Recorded information:
──────────────────────────────

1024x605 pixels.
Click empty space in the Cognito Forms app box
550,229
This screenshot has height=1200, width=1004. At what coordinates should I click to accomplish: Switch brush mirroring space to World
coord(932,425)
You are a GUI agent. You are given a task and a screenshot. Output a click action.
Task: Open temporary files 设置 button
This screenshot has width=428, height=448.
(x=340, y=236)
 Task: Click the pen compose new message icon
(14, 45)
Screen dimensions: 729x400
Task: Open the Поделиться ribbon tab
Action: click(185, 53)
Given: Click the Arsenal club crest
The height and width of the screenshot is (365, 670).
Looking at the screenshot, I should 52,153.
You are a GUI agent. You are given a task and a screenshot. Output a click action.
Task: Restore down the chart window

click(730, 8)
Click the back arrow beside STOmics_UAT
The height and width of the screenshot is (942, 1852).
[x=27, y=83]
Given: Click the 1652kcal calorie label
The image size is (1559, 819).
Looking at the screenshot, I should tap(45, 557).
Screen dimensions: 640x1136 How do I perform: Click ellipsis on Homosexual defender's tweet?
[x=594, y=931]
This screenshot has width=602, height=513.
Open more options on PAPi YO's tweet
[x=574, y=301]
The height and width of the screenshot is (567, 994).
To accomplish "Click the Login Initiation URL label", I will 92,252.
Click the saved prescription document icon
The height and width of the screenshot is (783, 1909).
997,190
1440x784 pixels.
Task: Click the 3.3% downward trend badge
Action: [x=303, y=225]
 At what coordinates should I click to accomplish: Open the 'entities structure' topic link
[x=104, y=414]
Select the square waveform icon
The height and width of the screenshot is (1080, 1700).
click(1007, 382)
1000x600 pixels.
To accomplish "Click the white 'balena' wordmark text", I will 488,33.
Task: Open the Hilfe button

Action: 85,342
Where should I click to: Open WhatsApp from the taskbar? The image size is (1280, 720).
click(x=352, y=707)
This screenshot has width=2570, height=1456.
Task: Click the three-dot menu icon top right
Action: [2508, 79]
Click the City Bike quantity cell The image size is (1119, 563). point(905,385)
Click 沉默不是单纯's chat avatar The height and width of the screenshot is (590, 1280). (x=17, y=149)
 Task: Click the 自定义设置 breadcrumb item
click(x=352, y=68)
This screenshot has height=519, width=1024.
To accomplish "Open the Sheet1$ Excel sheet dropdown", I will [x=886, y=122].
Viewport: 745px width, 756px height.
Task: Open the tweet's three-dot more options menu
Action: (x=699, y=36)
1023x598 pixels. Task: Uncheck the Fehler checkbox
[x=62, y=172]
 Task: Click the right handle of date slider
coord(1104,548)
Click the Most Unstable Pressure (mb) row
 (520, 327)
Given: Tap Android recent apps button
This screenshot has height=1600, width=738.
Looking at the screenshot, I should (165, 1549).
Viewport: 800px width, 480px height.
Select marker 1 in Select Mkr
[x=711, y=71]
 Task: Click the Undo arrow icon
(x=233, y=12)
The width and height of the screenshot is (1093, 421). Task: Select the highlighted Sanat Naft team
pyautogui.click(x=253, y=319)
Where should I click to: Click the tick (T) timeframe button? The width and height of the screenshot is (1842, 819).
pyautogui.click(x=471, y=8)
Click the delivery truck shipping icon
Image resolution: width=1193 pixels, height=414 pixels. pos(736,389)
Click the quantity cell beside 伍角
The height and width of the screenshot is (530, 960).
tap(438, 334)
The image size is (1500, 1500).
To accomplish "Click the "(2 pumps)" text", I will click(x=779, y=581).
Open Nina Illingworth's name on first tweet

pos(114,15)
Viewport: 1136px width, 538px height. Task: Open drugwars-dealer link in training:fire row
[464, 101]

──────────────────────────────

Work instructions:
Whatever appears in the lines above should be copied exactly.

Output for this task:
1024x605 pixels.
Click empty space in the Cognito Forms app box
550,229
This screenshot has height=1200, width=1004. At what coordinates should I click to accomplish: Switch brush mirroring space to World
coord(932,425)
You are a GUI agent. You are given a task and a screenshot. Output a click action.
Task: Open temporary files 设置 button
This screenshot has width=428, height=448.
(x=340, y=236)
 Task: Click the pen compose new message icon
(14, 45)
Screen dimensions: 729x400
Task: Open the Поделиться ribbon tab
Action: click(185, 53)
Given: Click the Arsenal club crest
The height and width of the screenshot is (365, 670).
Looking at the screenshot, I should 52,153.
You are a GUI agent. You are given a task and a screenshot. Output a click action.
Task: Restore down the chart window

click(730, 8)
Click the back arrow beside STOmics_UAT
The height and width of the screenshot is (942, 1852).
[x=27, y=83]
Given: Click the 1652kcal calorie label
The image size is (1559, 819).
Looking at the screenshot, I should tap(45, 557).
Screen dimensions: 640x1136 How do I perform: Click ellipsis on Homosexual defender's tweet?
[x=594, y=931]
This screenshot has width=602, height=513.
Open more options on PAPi YO's tweet
[x=574, y=301]
The height and width of the screenshot is (567, 994).
To accomplish "Click the Login Initiation URL label", I will 92,252.
Click the saved prescription document icon
The height and width of the screenshot is (783, 1909).
997,190
1440x784 pixels.
Task: Click the 3.3% downward trend badge
Action: [x=303, y=225]
 At what coordinates should I click to accomplish: Open the 'entities structure' topic link
[x=104, y=414]
Select the square waveform icon
The height and width of the screenshot is (1080, 1700).
click(1007, 382)
1000x600 pixels.
To accomplish "Click the white 'balena' wordmark text", I will 488,33.
Task: Open the Hilfe button

Action: 85,342
Where should I click to: Open WhatsApp from the taskbar? The image size is (1280, 720).
click(x=352, y=707)
This screenshot has width=2570, height=1456.
Task: Click the three-dot menu icon top right
Action: [2508, 79]
Click the City Bike quantity cell The image size is (1119, 563). point(905,385)
Click 沉默不是单纯's chat avatar The height and width of the screenshot is (590, 1280). (x=17, y=149)
 Task: Click the 自定义设置 breadcrumb item
click(x=352, y=68)
This screenshot has height=519, width=1024.
To accomplish "Open the Sheet1$ Excel sheet dropdown", I will [x=886, y=122].
Viewport: 745px width, 756px height.
Task: Open the tweet's three-dot more options menu
Action: (x=699, y=36)
1023x598 pixels. Task: Uncheck the Fehler checkbox
[x=62, y=172]
 Task: Click the right handle of date slider
coord(1104,548)
Click the Most Unstable Pressure (mb) row
 (520, 327)
Given: Tap Android recent apps button
This screenshot has height=1600, width=738.
Looking at the screenshot, I should (165, 1549).
Viewport: 800px width, 480px height.
Select marker 1 in Select Mkr
[x=711, y=71]
 Task: Click the Undo arrow icon
(x=233, y=12)
The width and height of the screenshot is (1093, 421). Task: Select the highlighted Sanat Naft team
pyautogui.click(x=253, y=319)
Where should I click to: Click the tick (T) timeframe button? The width and height of the screenshot is (1842, 819).
pyautogui.click(x=471, y=8)
Click the delivery truck shipping icon
Image resolution: width=1193 pixels, height=414 pixels. pos(736,389)
Click the quantity cell beside 伍角
The height and width of the screenshot is (530, 960).
tap(438, 334)
The image size is (1500, 1500).
To accomplish "Click the "(2 pumps)" text", I will click(x=779, y=581).
Open Nina Illingworth's name on first tweet

pos(114,15)
Viewport: 1136px width, 538px height. Task: Open drugwars-dealer link in training:fire row
[464, 101]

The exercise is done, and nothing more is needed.